LNG Market Feeling the Effects of Plunging Crude Prices

Dec 4, 2014 | Onshore Oil & Gas, Petrochemicals & Refining

The decline in gasoline prices has been a welcoming sight for American consumers; however, for producers and oil-producing states who are having to deal with less revenue and lower profit margins, the atmosphere has been much more bleak.

Liquefied natural gas (LNG) prices are also feeling the effects of cheaper crude. Largely determined by supply and demand in Asian markets (e.g., Japan, South Korea), the price of LNG has dropped by more than 20 percent in recent months as refiners have turned to increasingly competitive crude substitutes.

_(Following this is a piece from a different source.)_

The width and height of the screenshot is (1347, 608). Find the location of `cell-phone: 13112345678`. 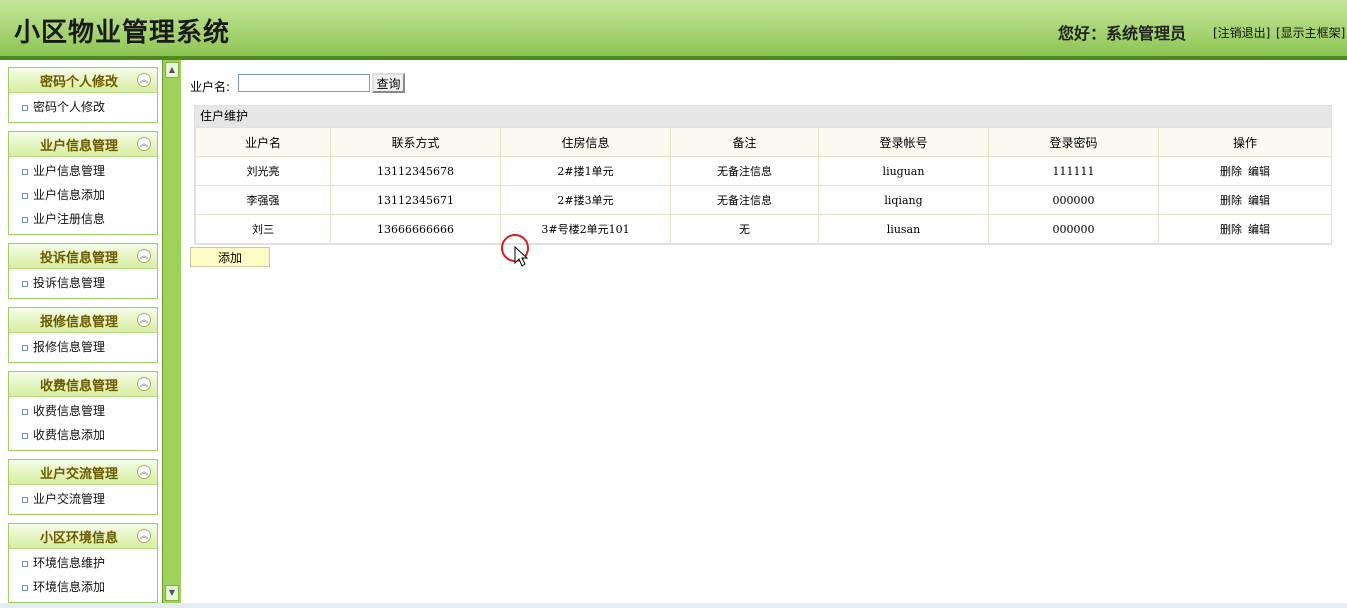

With demand in these regions continuing to decline, large-scale LNG projects throughout the world have come under the risk of being delayed and in some instances, abandoned entirely. Because LNG-centric ventures are often highly complex and require a large investment in terms of labor, their profitability and long-term viability rely on relatively stable LNG prices (typically around $15 to $18 per British thermal unit). At their current mark of $12 per million BTUs, producers are reaching the point where a decision must be made to either continue operating with the prospect of extremely low returns, or shut down until the price of LNG goes back up.

LNG markets are just one of the many areas that plummeting crude prices have impacted over the past few months. In oil-producing countries throughout South America and the Middle East, they have ultimately translated into less government revenue and a destabilization of local currency.